Java Language
Type conversie
Zoeken…
Syntaxis
- TargetType target = (SourceType) bron;
Niet-numeriek primitief gieten
Het boolean
type kan niet van / naar een ander primitief type worden gegoten.
Een char
kan naar / van elk numeriek type worden gegoten met behulp van de codepunttoewijzingen die zijn opgegeven door Unicode. Een char
wordt in het geheugen weergegeven als een niet-ondertekende 16-bits gehele waarde (2 bytes), dus casten naar byte
(1 byte) laat 8 van die bits vallen (dit is veilig voor ASCII-tekens). De hulpprogramma's van de klasse Character
gebruiken int
(4 bytes) om van / naar codepuntwaarden over te dragen, maar een short
(2 bytes) zou ook voldoende zijn om een Unicode-codepunt op te slaan.
int badInt = (int) true; // Compiler error: incompatible types
char char1 = (char) 65; // A
byte byte1 = (byte) 'A'; // 65
short short1 = (short) 'A'; // 65
int int1 = (int) 'A'; // 65
char char2 = (char) 8253; // ‽
byte byte2 = (byte) '‽'; // 61 (truncated code-point into the ASCII range)
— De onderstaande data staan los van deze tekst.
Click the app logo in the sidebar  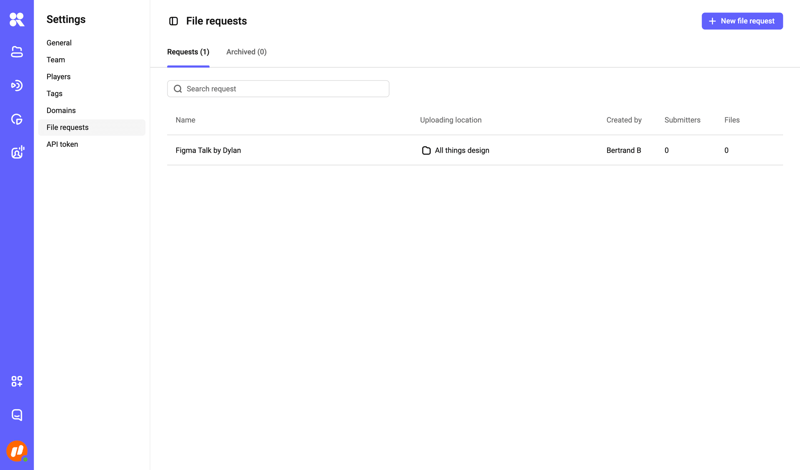pyautogui.click(x=17, y=19)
short short2 = (short) '‽'; // 8253
int int2 = (int) '‽'; // 8253
Numeriek primitief gieten
Numerieke primitieven kunnen op twee manieren worden gegoten. Impliciete casting vindt plaats wanneer het brontype een kleiner bereik heeft dan het doeltype.
//Implicit casting
byte byteVar = 42;
short shortVar = byteVar;
int intVar = shortVar;
long longVar = intvar;
float floatVar = longVar;
double doubleVar = floatVar;
Expliciete casting moet worden uitgevoerd wanneer het brontype een groter bereik heeft dan het doeltype.
//Explicit casting
double doubleVar = 42.0d;
float floatVar = (float) doubleVar;
long longVar = (long) floatVar;
int intVar = (int) longVar;
short shortVar = (short) intVar;
byte byteVar = (byte) shortVar;
Bij het gieten van drijvende-komma-primitieven ( float
, double
) naar hele aantal primitieven, wordt het nummer naar beneden afgerond .
Object gieten
Net als bij primitieven kunnen objecten zowel expliciet als impliciet worden gegoten.
Impliciete casting vindt plaats wanneer het brontype het doeltype uitbreidt of implementeert (casten naar een superklasse of interface).
Expliciete casting moet worden gedaan wanneer het brontype wordt uitgebreid of geïmplementeerd door het doeltype (casten naar een subtype). Dit kan een runtime-uitzondering veroorzaken ( ClassCastException
) wanneer het te casten object niet van het doeltype (of het subtype van het doel) is.
Float floatVar = new Float(42.0f);
Number n = floatVar; //Implicit (Float implements Number)
Float floatVar2 = (Float) n; //Explicit
Double doubleVar = (Double) n; //Throws exception (the object is not Double)
Basis numerieke promotie
static void testNumericPromotion() {
char char1 = 1, char2 = 2;
short short1 = 1, short2 = 2;
int int1 = 1, int2 = 2;
float float1 = 1.0f, float2 = 2.0f;
// char1 = char1 + char2; // Error: Cannot convert from int to char;
// short1 = short1 + short2; // Error: Cannot convert from int to short;
int1 = char1 + char2; // char is promoted to int.
int1 = short1 + short2; // short is promoted to int.
int1 = char1 + short2; // both char and short promoted to int.
float1 = short1 + float2; // short is promoted to float.
int1 = int1 + int2; // int is unchanged.
}
Testen of een object kan worden gecast met behulp van instanceof
Java biedt de instanceof
operator om te testen of een object van een bepaald type is, of een subklasse van dat type. Het programma kan dan kiezen om dat object al dan niet te casten.
Object obj = Calendar.getInstance();
long time = 0;
if(obj instanceof Calendar)
{
time = ((Calendar)obj).getTime();
}
if(obj instanceof Date)
{
time = ((Date)obj).getTime(); // This line will never be reached, obj is not a Date type.